Last September (I925) one bird was missing from a tame covey of young partridges that I was feeding. From another part of the garden came the call of a partridge so perfect that I went hopefully in search. On one or two other evenings I heard the same call frequently repeated, but there was no living partridge to be found, and it was no doubt the trick of a starling (there were some singing at the time), though I did not catch the bird in the act of deceiving me.

Close to the house at Fallodon, standing single on the lawn, is an old elm tree. It is too large for that part of the garden: it is failing and becoming more unsightly every year, for some of the branches at the top are dead. Yet the tree is spared because those same dead branches that seem to dishonour the tree do in fact gain distinction for it. In September and October, while the tree is still thick with leaves, these bare dead branches at the top are the favourite assembling place of a small party of starlings. There they sit every evening about sunset, and one or more birds discourse. It is worth while to sit and listen to them, not for the interesting variety alone, but also for the beauty of some of the sounds they make.
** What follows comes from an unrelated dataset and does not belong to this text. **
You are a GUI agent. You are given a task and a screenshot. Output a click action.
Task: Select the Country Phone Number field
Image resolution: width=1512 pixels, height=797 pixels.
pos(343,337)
The dipper or water-ousel shall complete this chapter. He is the most certain January singer, for even the hardest weather does not silence him. When the woods are hushed and white with snow, and the burn is pinched by frost, so that only a narrow dark channel of running water shows between the ice and snow at the side of it, there on some stone in the burn the dipper will stand and sing. It is water rippling over a stony bed that he frequents; the soft luxuriance of a chalk stream has no attraction for him. His song seems part of the sound of the rippling water, from which he is never away. "I hear thee where the waters run" may well be said of the dipper. His song is very sweet and lively; it has no marked beginning or close, but goes on indefinitely. It is as if " beauty born of murmuring sound" had passed into the bird who was giving it back as song to the stream whence it had come. I reckon that there are two pairs of dippers each with its own length of the little burn at Fallodon; and where a burn is narrow and the banks upstanding, one can approach close to the sound and listen with pleasure and with admiration of the birds' hardihood. Of this hardihood I had experience in the first week of a certain memorable March in Sutherland. Blizzard followed blizzard; feet could make but slow progress through the snow; wheels could not travel except where passage had been cut by man through the drifts, on a small section of road, and even this was blocked again by fresh blizzards, that obliterated man's puny efforts. The frost was intense ; the river was frozen from bank to bank, except where the swift current kept some open water at the head of pools. Wild life was helpless: sheep had to be searched for and dug out of snowdrifts: grouse in trouble and despair flew in bewildered packs about the white hillsides. At a little height above the river my friend and I were slowly making our way on foot through the deep snow. From an unfrozen stream below there came up to us the sound of a dipper, singing its full song, undeterred by the conditions that were distressing all other life, unaffected by the cold, undismayed by the desolation. It was another moment when the song of a single bird penetrates to the affections and abides thereafter in the memory.